2010年03月21日
コンテンツ番号1889
山あいに灯す送り火で先祖を供養
春彼岸の伝統行事「万灯火」
春彼岸の中日にあたる3月21日夜、鎌沢、三木田、芹沢など合川南地区の各集落で伝統行事「万灯火」が行われ、迎え火の明かりが残雪の山間を照らし出しました。
万灯火は、合川地区や上小阿仁村など小阿仁川流域で古くから行われている民俗行事。墓地のほか、山の尾根づたいや沢づたい、あるいは川原にたいまつを灯して祖先の霊を迎えます。もともと、墓の前でワラを燃やし祖先を供養していたものを、祖先の霊を迎える道しるべとして小高い丘に集落の戸数だけワラを束ねて燃やしたことが始まりとされています。
現在は、「だま」と呼ばれている油を染み込ませたソフトボール大の布玉を針金で支柱に結び付けて燃やし、先祖をしのぶとともに、豊年満作、家内安全を祈願します。また最近では、「まとび」、「中日」の火文字や回転式の車万灯火など趣向を凝らした仕掛けも登場するようになっています。

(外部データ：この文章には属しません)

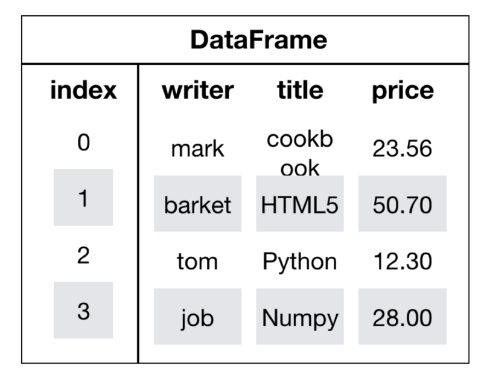Select the writer column header
This screenshot has width=494, height=385.
(x=198, y=90)
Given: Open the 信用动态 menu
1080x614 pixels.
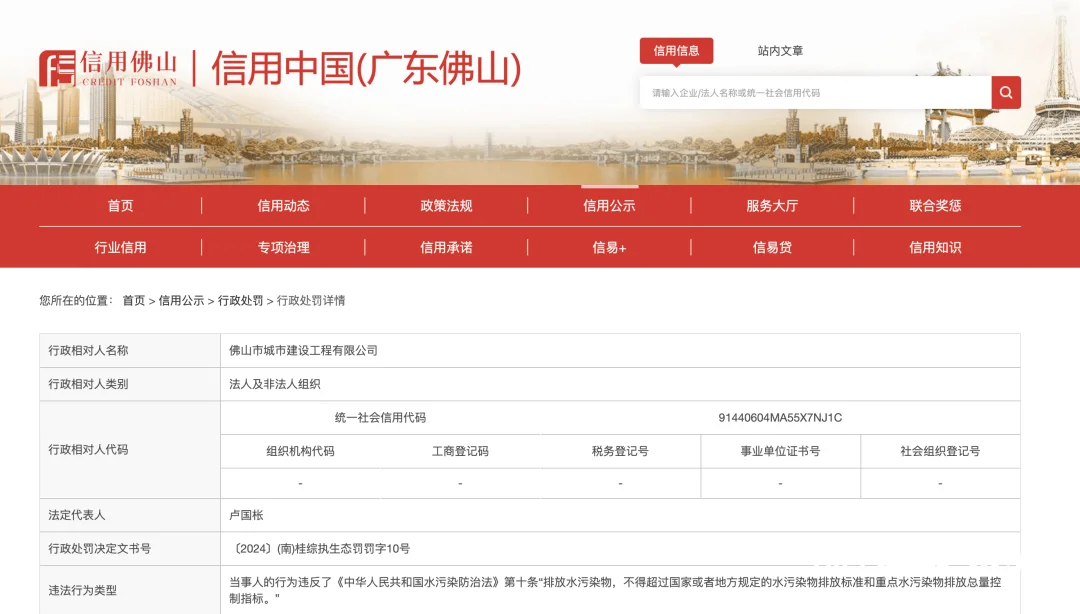Looking at the screenshot, I should tap(284, 205).

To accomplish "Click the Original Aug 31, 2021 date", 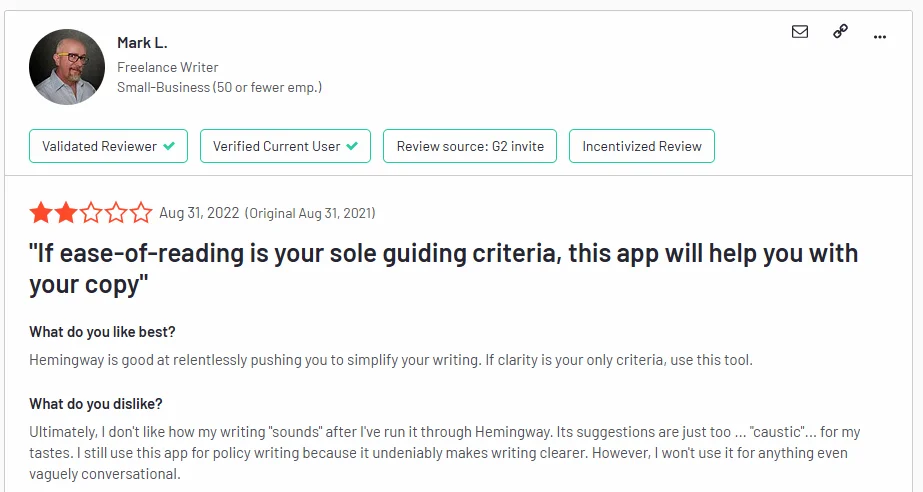I will pyautogui.click(x=310, y=213).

このうち、鎌沢では、今年バンクーバーオリンピック・バイアスロン競技に出場した鈴木芙由子さん(鎌沢出身)の活躍にあやかり、五輪をかたどった万灯火も灯されました。五輪の輪と「まとび」の文字、回転式の車万灯火を組み合わせた仕掛けが幹線道路沿いに展開され、ドライバーは闇夜に浮かび上がる幻想的な万灯火の演出に車を止めて見入っていました。
合川地区では、この伝統行事を帰省客などにも楽しんでもらおうと、お盆の8月14日、夏のイベントとして「合川まと火」を開催、合川橋付近の阿仁川堤防約2にわたって万灯火が灯されます。
春彼岸の中日は二十四節気の春分。この日を境に春が駆け足でやってきます。